# Recording Faults with Persistent Alerts

Robots encounter a variety of fault conditions: disconnected sensors/motors, invalid mechanism states, initialization failures, etc. While the FRC Driver Station provides a :ref:`console interface <docs/software/driverstation/driver-station:Messages Tab>` for instantaneous alerts, the risk of missing important messages makes it poorly suited to communicate faults that persist over time.

Instead, the ``Alert`` class ([Java](https://github.wpilib.org/allwpilib/docs/beta/java/org/wpilib/driverstation/Alert.html), [C++](https://github.wpilib.org/allwpilib/docs/beta/cpp/classwpi_1_1_alert.html), :py:class:`Python <robotpy:wpilib.Alert>`) can be used for managing persistent alerts published via Network Tables. Alerts are assigned a priority (*error*, *warning*, or *info*) and can be *activated* or *deactivated* in robot code. The set of active alerts can be displayed on a dashboard, as shown below in Shuffleboard.
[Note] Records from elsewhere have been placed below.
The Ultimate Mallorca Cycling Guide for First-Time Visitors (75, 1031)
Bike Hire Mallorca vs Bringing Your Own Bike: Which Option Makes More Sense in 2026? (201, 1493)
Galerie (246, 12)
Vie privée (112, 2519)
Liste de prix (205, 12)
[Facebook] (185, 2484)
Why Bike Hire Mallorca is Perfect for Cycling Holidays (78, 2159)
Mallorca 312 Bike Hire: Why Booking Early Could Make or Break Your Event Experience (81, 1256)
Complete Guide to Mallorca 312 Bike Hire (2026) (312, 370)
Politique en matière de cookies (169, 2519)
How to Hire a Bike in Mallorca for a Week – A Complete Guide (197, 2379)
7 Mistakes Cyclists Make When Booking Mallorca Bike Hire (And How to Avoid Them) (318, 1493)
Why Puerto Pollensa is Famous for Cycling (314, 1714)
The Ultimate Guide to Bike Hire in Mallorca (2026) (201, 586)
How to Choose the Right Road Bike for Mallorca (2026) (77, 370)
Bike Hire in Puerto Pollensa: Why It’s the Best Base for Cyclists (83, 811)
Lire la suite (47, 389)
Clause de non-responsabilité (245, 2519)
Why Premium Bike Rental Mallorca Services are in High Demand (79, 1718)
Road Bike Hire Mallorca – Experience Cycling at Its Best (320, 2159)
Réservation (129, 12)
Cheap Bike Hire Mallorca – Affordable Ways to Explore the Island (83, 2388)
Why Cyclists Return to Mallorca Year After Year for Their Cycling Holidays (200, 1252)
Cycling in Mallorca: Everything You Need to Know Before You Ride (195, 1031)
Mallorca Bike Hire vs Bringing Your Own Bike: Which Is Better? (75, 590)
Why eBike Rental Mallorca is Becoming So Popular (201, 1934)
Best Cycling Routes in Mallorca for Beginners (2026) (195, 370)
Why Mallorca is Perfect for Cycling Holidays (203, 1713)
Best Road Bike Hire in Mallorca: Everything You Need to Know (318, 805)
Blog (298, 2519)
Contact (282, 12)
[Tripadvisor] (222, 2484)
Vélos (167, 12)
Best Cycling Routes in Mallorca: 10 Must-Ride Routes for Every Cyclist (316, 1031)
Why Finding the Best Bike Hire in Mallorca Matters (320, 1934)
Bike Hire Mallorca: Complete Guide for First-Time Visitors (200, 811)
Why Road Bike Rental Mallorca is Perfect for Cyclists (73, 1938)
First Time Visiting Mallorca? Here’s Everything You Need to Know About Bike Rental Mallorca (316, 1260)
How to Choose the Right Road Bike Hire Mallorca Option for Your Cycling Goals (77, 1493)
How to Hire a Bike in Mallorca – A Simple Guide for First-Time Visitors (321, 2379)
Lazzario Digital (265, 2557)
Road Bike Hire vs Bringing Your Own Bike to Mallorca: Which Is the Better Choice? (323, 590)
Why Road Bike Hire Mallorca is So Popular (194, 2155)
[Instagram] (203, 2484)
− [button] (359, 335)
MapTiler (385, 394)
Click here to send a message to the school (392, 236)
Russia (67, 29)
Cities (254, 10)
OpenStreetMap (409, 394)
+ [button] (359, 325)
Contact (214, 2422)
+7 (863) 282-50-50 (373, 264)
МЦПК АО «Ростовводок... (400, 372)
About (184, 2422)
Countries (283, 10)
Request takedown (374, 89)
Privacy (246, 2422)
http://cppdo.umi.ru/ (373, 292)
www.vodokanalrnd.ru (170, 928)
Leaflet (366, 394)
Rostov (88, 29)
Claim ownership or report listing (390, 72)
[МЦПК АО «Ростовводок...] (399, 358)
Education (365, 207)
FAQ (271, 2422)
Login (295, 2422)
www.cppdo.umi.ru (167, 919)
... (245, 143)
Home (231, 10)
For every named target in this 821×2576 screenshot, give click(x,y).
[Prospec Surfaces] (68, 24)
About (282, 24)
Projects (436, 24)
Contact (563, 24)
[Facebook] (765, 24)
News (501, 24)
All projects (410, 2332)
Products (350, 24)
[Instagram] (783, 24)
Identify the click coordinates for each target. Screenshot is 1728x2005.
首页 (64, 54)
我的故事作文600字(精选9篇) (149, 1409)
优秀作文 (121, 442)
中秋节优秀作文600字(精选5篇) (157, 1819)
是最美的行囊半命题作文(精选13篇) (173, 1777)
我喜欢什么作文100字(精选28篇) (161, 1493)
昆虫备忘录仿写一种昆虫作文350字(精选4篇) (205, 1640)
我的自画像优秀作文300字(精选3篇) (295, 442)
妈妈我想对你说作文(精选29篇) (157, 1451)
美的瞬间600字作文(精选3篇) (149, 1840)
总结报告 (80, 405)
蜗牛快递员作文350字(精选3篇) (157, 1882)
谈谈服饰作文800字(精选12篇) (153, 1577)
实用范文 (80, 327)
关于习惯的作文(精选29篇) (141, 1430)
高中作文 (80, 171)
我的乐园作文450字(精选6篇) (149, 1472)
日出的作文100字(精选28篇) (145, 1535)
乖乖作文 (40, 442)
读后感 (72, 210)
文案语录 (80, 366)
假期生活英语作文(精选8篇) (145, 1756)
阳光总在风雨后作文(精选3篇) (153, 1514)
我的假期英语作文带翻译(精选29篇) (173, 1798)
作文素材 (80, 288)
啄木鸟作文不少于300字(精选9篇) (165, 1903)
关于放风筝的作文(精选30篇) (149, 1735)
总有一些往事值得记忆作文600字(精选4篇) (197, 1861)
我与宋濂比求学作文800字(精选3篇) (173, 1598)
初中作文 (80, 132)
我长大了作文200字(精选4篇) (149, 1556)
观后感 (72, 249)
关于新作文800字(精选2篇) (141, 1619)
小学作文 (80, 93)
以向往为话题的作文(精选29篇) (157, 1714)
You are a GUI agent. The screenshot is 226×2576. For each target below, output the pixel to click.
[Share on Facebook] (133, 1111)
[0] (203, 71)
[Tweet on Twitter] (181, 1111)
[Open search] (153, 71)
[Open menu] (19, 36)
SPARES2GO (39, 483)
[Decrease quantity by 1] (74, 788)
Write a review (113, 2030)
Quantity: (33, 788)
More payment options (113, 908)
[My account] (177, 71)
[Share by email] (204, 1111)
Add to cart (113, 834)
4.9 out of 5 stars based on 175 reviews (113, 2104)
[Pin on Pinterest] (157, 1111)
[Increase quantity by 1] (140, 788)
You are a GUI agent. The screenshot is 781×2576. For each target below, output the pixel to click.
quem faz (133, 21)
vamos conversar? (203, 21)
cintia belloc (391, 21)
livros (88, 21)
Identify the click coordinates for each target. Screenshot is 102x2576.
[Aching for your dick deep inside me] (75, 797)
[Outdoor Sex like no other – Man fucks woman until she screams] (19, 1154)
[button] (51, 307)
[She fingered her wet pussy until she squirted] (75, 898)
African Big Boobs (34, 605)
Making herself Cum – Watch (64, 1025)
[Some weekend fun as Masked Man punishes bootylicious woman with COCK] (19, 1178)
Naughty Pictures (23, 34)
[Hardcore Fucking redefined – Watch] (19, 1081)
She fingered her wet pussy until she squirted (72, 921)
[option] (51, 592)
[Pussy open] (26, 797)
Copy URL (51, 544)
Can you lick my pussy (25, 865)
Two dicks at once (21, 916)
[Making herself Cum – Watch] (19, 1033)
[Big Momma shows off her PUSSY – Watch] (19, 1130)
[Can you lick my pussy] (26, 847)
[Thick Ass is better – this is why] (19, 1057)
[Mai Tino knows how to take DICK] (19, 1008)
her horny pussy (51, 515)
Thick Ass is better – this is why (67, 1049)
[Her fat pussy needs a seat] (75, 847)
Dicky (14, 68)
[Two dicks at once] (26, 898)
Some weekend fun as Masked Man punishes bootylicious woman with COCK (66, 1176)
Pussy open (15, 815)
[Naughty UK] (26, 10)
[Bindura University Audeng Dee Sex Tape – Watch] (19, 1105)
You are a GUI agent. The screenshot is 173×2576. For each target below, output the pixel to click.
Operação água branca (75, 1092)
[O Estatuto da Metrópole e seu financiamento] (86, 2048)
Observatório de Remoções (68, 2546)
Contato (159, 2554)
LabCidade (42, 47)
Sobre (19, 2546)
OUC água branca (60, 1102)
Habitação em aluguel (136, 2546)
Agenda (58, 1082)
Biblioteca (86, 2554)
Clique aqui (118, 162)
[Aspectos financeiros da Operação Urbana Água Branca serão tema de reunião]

.. image:: images/alerts.png
   :alt: A screenshot of the alerts widget in Shuffleboard, with several active alerts.

Active alerts are automatically displayed in order based on priority and how recently they were activated, with newer and more critical alerts at the top of the list. This provides a mechanism for drivers (on the field) and programmers (off the field) to quickly assess the state of the robot and determine whether it is in a "match-ready" state. Highly descriptive alerts also allow drive teams to adapt to faults in real time, such as switching strategies in case of a subsystem failure.

## API Usage

Alerts are created and managed using the ``Alert`` class. Typically, an alert should be instantiated once and stored as a class member. The ``set`` method accepts a boolean for the alert state, which activates or deactivates the alert. Change detection is built-in, so calling ``set`` multiple times with the same value does affect the order in which alerts are displayed.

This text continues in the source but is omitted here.